The one area I have to ding "American Fiction," though, comes from this more serious side. While caring for his mother, Monk strikes up a relationship with their neighbor Coraline (Erika Alexander). She and Jeffrey Wright have a lovely chemistry, and seeing a courtship between two people in their 50s on screen is such a rarity when it really shouldn't be. Coraline reveals to Monk that she has read some of his books and particularly admires how he writes female characters. But I don't think the same can be said for this character. She isn't poorly written, exactly. Coraline just falls into the unfortunate space of being "the girlfriend," who is basically only there to emotionally open up the protagonist. We get so little sense of what her life is like when she's not sharing a space with Monk. This pretty archetypal character in a pretty archetypal relationship does set up one of the best jokes of the whole film towards the end, but nothing about how the rest of that story is played makes us think it is anything other than entirely sincere. With most films with this type of character, you'd simply shrug and begrudgingly accept the rote nature of it, but "American Fiction" directly calls out the strength of female characters through the voice of someone who isn't living up to that strength. It's a rare false note in a movie that otherwise has such a firm grasp on its tone, characters, and themes.

The magic of Jeffrey Wright

At the center of all of this is Jeffrey Wright. As a character actor obsessive, I always long for movies where performers I love so dearly are given opportunities to be the focal point of the story. This isn't the first time Wright has been able to lead a picture, but I believe it to be the greatest work he's ever done on film. The idea of a totemic film performance usually amounts to showy pyrotechnics and full body transformation, both of which Wright is fully capable of delivering. Monk doesn't require any of that. Instead, the power and joy of his work here is in confinement.

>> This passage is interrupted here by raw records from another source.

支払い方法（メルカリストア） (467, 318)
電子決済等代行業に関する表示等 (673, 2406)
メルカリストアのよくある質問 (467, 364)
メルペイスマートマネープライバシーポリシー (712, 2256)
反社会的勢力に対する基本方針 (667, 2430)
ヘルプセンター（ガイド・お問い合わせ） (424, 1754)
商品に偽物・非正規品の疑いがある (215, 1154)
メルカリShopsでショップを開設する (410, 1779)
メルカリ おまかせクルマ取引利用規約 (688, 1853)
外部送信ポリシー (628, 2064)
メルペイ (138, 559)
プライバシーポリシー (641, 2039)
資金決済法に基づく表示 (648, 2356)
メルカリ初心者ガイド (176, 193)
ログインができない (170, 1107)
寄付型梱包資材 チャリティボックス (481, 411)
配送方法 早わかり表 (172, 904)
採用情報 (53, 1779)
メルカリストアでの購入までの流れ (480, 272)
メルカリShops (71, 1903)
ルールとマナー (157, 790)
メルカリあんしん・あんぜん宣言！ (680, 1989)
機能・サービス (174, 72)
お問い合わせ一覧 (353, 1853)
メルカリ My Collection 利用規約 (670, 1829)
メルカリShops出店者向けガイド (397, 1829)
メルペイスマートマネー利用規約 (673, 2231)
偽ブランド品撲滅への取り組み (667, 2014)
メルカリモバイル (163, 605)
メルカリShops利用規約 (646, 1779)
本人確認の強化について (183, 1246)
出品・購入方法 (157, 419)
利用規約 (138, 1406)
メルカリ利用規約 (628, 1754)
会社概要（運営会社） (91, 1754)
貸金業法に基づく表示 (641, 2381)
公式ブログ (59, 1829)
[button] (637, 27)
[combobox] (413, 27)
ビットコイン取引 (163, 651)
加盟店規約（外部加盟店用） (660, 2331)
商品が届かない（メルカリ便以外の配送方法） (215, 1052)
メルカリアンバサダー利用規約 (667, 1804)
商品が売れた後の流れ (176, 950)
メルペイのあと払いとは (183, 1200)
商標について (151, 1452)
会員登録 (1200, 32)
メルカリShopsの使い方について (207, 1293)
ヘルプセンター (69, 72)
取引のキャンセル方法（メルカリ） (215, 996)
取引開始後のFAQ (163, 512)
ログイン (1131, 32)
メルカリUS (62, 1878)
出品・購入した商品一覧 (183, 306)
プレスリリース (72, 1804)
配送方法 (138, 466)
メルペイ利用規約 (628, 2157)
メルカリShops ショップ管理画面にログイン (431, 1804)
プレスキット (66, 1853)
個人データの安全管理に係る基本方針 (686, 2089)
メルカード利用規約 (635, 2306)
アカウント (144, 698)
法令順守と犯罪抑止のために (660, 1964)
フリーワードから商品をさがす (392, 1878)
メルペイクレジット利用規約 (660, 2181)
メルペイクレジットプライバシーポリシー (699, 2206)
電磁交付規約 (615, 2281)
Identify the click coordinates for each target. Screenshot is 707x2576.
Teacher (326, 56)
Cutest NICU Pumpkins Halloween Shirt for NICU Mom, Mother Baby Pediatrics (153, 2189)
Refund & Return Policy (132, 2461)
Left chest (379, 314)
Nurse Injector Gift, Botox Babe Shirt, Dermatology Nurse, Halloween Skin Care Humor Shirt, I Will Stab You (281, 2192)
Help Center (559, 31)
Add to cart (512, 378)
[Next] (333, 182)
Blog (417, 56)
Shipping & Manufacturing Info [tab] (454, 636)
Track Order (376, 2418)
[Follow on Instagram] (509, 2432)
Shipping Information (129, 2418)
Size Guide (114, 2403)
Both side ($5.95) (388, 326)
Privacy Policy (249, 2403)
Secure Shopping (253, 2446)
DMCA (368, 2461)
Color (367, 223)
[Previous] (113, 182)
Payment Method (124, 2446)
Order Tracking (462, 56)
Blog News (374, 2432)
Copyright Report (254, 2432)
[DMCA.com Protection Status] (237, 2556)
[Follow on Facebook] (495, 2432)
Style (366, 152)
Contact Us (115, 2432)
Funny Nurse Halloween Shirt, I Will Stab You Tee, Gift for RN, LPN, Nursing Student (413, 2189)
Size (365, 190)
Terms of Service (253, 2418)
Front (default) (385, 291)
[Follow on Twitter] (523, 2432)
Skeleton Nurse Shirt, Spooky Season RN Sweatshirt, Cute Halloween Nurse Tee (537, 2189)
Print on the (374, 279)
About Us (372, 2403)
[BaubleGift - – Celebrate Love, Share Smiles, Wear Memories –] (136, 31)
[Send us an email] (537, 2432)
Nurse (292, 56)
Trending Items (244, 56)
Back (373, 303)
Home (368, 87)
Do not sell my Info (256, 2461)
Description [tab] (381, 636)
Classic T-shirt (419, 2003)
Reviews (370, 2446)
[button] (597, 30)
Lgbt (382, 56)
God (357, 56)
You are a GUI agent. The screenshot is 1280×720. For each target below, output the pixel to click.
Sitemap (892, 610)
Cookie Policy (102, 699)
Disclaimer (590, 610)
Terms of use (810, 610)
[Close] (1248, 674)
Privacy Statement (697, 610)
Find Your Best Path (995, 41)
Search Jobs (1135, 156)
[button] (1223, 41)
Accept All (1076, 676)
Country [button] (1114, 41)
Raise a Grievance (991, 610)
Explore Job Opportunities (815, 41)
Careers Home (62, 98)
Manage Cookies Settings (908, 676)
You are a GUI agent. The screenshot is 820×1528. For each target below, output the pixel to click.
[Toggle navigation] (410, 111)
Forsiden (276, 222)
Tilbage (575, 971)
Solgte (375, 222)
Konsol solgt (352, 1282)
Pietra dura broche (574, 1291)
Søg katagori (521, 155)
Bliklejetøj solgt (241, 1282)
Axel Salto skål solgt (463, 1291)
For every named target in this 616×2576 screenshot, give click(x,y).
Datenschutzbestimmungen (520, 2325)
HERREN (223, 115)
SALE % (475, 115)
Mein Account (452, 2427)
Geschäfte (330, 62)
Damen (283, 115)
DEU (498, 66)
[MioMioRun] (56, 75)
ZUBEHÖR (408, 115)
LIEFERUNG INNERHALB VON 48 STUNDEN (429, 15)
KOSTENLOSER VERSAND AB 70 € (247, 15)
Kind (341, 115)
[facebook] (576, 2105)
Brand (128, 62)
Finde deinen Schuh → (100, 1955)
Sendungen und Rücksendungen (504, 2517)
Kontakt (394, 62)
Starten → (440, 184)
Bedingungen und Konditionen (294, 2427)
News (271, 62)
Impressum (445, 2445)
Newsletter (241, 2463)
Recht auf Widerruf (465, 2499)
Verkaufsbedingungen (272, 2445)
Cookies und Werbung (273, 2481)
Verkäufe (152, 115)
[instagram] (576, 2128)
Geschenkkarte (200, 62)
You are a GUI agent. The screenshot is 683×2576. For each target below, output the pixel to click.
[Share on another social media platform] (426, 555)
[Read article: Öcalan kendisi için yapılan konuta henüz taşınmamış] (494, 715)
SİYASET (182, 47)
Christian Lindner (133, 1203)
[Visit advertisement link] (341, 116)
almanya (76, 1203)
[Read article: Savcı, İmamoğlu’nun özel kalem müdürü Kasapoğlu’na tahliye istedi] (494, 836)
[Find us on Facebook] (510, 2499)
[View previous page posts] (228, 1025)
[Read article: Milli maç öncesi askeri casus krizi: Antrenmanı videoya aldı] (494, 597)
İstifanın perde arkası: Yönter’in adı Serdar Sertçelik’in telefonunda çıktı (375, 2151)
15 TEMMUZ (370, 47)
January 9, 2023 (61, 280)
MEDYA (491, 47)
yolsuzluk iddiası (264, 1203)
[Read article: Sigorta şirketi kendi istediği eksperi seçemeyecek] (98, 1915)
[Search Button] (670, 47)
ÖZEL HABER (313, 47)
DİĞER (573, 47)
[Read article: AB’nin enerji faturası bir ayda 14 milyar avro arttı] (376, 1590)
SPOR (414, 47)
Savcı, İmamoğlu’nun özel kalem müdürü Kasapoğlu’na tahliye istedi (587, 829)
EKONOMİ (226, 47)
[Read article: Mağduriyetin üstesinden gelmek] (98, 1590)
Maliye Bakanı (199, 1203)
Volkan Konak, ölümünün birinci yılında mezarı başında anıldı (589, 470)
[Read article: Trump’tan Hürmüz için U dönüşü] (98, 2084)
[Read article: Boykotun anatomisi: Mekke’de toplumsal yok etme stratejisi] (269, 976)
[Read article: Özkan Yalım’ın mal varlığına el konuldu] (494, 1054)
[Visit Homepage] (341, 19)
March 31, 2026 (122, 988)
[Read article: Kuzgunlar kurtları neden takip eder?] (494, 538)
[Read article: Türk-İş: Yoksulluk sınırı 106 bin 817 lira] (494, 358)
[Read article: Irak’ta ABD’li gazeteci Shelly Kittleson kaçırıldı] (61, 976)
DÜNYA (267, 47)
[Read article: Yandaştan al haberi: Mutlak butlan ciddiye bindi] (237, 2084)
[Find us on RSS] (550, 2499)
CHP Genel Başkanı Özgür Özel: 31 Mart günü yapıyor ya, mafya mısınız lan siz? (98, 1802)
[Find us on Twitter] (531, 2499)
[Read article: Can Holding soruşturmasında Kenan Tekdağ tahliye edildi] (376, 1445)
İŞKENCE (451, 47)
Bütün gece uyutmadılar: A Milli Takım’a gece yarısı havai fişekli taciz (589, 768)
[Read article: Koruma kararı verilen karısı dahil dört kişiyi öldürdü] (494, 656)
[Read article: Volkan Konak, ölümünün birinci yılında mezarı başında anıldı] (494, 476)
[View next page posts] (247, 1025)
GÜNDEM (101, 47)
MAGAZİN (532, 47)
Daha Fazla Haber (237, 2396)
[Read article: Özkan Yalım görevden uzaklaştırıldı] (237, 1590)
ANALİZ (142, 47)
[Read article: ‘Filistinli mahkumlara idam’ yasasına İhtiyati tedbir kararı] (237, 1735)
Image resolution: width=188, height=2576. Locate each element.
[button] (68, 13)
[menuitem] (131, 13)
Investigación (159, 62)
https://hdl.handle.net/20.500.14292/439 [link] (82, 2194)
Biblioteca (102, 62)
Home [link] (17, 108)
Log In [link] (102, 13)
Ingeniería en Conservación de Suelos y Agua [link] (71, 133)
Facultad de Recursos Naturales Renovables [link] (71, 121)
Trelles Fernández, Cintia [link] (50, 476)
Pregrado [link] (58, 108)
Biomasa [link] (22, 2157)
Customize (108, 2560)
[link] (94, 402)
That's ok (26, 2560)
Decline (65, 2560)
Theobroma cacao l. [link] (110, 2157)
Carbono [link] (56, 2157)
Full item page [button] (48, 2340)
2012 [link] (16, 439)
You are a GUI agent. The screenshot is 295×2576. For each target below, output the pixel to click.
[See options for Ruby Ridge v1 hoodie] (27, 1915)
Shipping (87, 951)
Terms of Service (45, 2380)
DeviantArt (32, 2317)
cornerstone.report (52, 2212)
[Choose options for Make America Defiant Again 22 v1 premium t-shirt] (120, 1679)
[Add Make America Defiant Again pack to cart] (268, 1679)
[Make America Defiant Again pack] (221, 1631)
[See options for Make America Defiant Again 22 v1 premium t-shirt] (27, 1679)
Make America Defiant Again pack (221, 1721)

Monk is a challenging figure. Though he has a valid point about Black people's place within the artistic community, he is also unquestionably a condescending elitist that would make people who agree with his worldview steer clear of him. The film even opens with him being placed on mandatory leave from his teaching job for upsetting a white female student who is uncomfortable with a certain word in the title of Flannery O'Connor's short story "The Artificial N*****." Monk doesn't suffer fools and isn't interested in making friends. Wright could simply make a man like that repellent or charmingly grouchy, which would be a familiar type of cinematic author. What Wright aims for instead is someone aware of how he turns people away even while his nature cannot help him from doing so. Deep down, he clearly wants to establish connections with people, but his brain always makes second guesses, assuming the worst of people even in their most helpful state.

Making the performance even more extraordinary is Wright's ability to precisely nail every single gag in the picture. Sometimes that means putting on the voice and demeanor of his newfound Stagg R. Leigh persona to convince others what a hardened criminal he is, or it could also just be a completely silent look of him realizing a relationship between two people. Both ends of the spectrum had me howling, and without someone as skilled as Jeffrey Wright in that position, I don't know how effectively those jokes land, either because they'd be overplayed too much or way too underplayed.

Though he has long been a television writer on shows ranging from "The Good Place" to "Watchmen," directing a feature film is another beast entirely, and Cord Jefferson establishes himself as a filmmaker with a lot to say and a unique way of saying it. Tackling such big ideas with a film that tonally switches back and forth between wacky comedy and heartfelt drama would be the death knell for so many first-time directors, but Jefferson, Wright, and every single craftsperson who worked on the film have such a firm grasp on the story being told that the result is one of the more joyous experiences I've had in a theater this year. "American Fiction" fully understands that you don't have to sacrifice art or politics for entertainment, satisfying those who want a rich thematic experience or to just have a laugh in a crowded theater.